Queen Elizabeth I was also known to wear low-cut dresses, even during formal meetings with officials like her French Ambassador Michel De Castlenau, who provides scholars with exceptionally reliable written sources on Elizabeth I. For example, when he first met Elizabeth I during a bureaucratic meeting, he describes the front of her dress as follows:


"She kept the front of her dress open, and one could see the whole of her bosom, and passing low, and often she would open the front of this robe with her hands as if she was too hot."
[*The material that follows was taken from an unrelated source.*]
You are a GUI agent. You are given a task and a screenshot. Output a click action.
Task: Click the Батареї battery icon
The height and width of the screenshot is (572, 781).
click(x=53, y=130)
From this description, it is pretty clear Castlenau is writing about a low-cut dress that exposed "the whole" of her breast. However, Elizabeth I did not wear those dresses merely to show how much she looked like a Roman sculpture. In fact, it is understood by scholars that Elizabeth I, in particular, wore low-cut dresses for rather ubiquitous reasons. Elizabeth I was known as the Virgin Queen during her reign, a badge she wore proudly by wearing exposed dresses. In other words, Elizabeth I wanted her peers and subjects to know she was a virgin and proud to be so. Elizabeth I, unlike her peers, wore her low-cut dresses for political reasons to make a statement of her purity and virtue.